秘密-4
沙織はギュッと私を包み込むように抱きしめてきた。
柔らかい髪の毛が鼻に触れてやけにくすぐったい。
「桃子……。あたしは絶対桃子の味方だからね」
おそらく沙織は私の言葉に納得してない。
きっと今でも、私が土橋くんを好きだと思っているんだ。
沙織は誤解したままだけど、震えた声と抱きしめてくれた温もりがただただ嬉しくて、私は、
「ありがとう」
と微笑み、泣き止まない子供をなだめるように、その華奢な背中に手を回してポンポンと軽く叩いた。

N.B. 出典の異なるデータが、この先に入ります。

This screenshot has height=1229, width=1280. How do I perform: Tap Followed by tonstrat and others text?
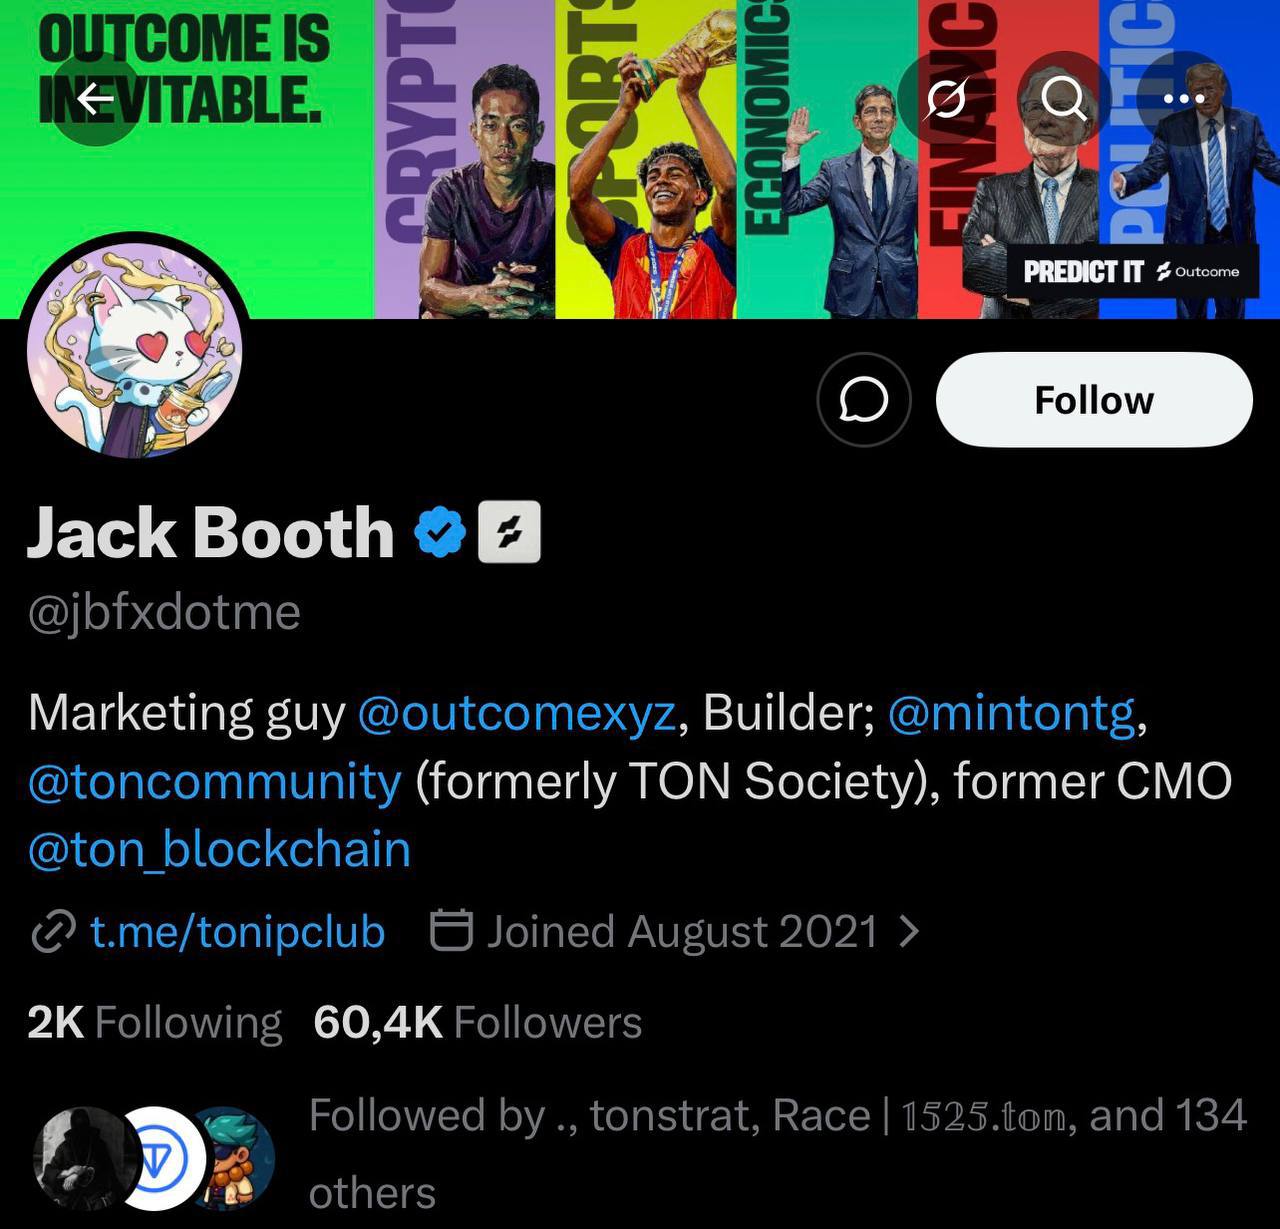point(778,1154)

しばらくそうして沙織が落ち着くと、ゆっくり身体を離してお互い照れくさそうに笑った。
「……ところで授業どうする?」
大山くんの言葉に、私達はハッと我に返る。
いつの間にか廊下の騒がしさは跡形もなくなっていて、耳をすますと先生が授業を進めている声がかすかに響いている。

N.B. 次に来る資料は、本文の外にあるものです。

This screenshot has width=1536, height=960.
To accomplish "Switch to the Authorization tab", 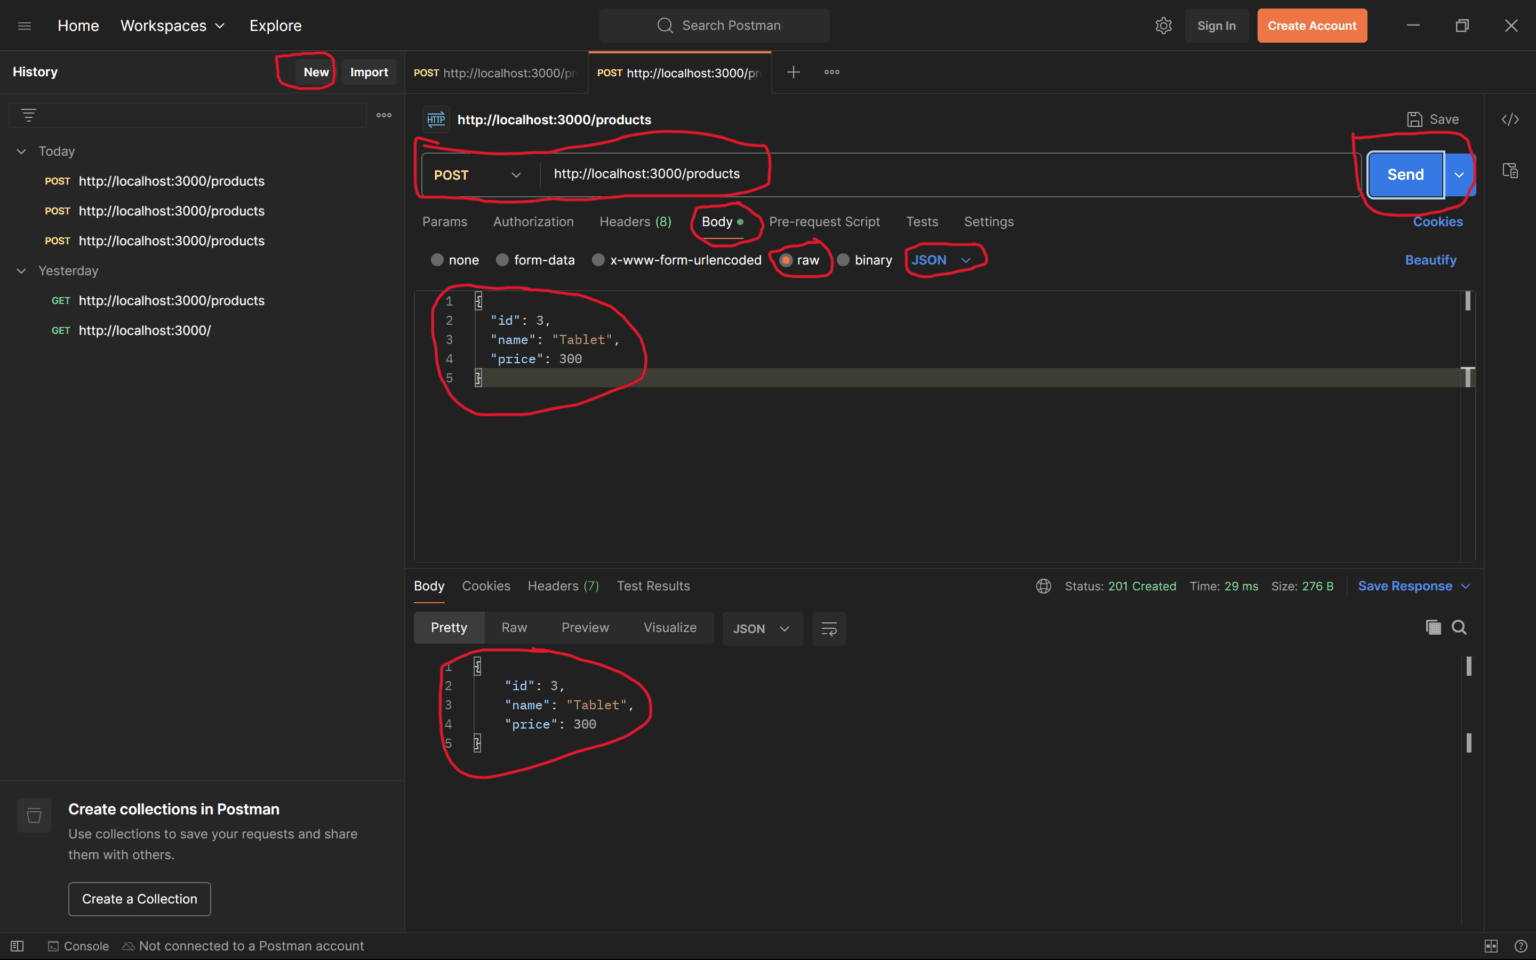I will point(533,222).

「オレさ、英語だったんだよな。今行っても怒られるから、今日はサボる。沙織達もそうしようぜ」
大山くんは舌を出して、そのまま床に寝転び始めた。
沙織はそんな彼を見て、いたずらっぽく笑ってから、
「ウチらもサボるの二回目だね」
と私の顔を覗き込んだ。
「あれ? いつの間にそんなことしてたの?」
大山くんがキョトンとした瞳で、沙織の顔を不思議そうに見上げる。
「こないだ、ちょっとね。あたしの恋愛相談してたんだ」
沙織がニッと笑って言うと、今度は勢いよくガバッと身体を起き上がらせて、
「何!? オレになんか不満とかあるの?」
と、沙織の両肩を掴んで身体をユサユサと揺すった。
「そんなわけないじゃん。沙織は、いつものろけ話ばかりなんだから」
私がニヤニヤしながら大山くんを見ると、ようやくホッとした顔になって沙織の両肩からそっと手を離し、
「……よかったあ」
と、大きく息を吐いた。
沙織はそんな彼の様子がおかしかったみたいで、肩を震わせ笑っている。
もう、大山くんは心配性だなあ。
私は、そんな二人の様子がとても微笑ましくなり、
「いいなあ、私も彼氏欲しくなった」
と、大きくのびをしながら言った。
多分、私の言葉が意外だったのだろう。
二人は目を丸くして私の顔をじっと見た。
それでも私がいくらか前向きな発言したのが嬉しかったのか、一瞬固まったままの二人の顔は一気にパアッと明るい顔になっていった。
「よし、じゃあオレ誰か紹介しようか?」
大山くんが私の目の前に身を乗り出してきた。
「大山くん、気早すぎ」
「別にいいじゃん。石澤さんがそんなこと言うなんて珍しいから嬉しくてさ」
大山くんの勢いに私は少し怯んでしまった。
ゲッ、もしかして本気にしてる?
「でも、私にも理想ってのがあるから……」
「じゃあどんな人がタイプなのか教えてよ! とりあえず言うだけならタダなんだし」
大山くんだけでなく、いつの間にか沙織まで目を輝かせて私を見つめている。
私は二人の勢いにたじろぎつつ、迂闊なこと言わなきゃ良かったな、と少し後悔した。